Sans plus de cérémonie, nous nous replions vers l'office pour retirer nos habits de scène. Je reste songeur face à l'attitude de cette parodie de public. Durant toute la représentation, nos hôtes étaient plus occupés à s'observer qu'à admirer nos acrobaties. Fabrizio ne cesse de couler des regards nerveux vers la porte close. Comment savoir si la dame de' Gandolfi se montrera satisfaite ?

Notre chef nous complimente néanmoins sur notre performance.

— Bravo, mes amis ! Je sais que ce n'était pas facile devant un tel public, mais je pense que nous avons malgré tout fait honneur à la commedia dell'arte.

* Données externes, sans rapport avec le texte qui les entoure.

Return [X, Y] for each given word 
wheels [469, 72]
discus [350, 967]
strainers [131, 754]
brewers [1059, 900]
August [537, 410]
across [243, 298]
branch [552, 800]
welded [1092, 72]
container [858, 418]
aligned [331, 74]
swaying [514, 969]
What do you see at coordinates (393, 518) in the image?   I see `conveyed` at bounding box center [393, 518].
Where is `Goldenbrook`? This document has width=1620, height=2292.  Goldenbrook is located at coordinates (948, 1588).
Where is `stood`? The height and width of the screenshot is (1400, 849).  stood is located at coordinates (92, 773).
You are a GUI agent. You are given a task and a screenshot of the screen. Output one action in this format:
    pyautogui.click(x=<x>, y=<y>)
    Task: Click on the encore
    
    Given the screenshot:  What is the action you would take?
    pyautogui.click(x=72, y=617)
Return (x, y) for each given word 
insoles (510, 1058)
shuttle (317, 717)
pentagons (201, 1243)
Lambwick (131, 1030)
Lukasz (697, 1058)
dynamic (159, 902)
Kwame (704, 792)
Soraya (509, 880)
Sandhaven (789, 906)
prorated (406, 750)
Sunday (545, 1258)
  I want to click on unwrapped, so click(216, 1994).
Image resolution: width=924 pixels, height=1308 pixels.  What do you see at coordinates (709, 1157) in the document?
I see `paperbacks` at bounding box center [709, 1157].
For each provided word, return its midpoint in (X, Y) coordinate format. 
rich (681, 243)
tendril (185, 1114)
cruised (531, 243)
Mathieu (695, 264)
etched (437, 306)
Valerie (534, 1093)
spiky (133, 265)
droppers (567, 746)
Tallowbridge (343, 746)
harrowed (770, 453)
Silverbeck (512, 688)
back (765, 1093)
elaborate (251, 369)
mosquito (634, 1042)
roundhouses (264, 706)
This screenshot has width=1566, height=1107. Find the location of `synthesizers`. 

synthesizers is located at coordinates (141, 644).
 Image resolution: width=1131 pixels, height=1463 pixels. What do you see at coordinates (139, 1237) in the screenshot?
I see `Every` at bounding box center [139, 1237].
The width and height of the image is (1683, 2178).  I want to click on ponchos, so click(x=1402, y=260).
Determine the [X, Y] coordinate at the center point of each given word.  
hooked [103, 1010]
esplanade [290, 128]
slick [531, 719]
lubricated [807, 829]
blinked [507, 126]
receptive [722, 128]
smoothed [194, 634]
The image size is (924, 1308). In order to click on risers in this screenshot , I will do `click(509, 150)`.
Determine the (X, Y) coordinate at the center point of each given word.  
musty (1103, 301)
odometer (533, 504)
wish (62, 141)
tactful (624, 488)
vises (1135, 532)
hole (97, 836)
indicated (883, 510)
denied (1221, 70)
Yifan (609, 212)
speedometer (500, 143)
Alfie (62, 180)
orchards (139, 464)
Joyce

— J'ai cru voir un moment un coin de lèvre tressaillir sur le visage de l'archevêque ! ajoute Heinrich, moqueur. Je suis bon pour le paradis !

Tout le monde y va de son commentaire caustique sur l'ambiance générale. La pression retombe en douceur, ramenant la bonne humeur. Nous avons passé l'épreuve avec succès ! Seul João reste en retrait. Le front barré d'un pli soucieux, il se change en silence.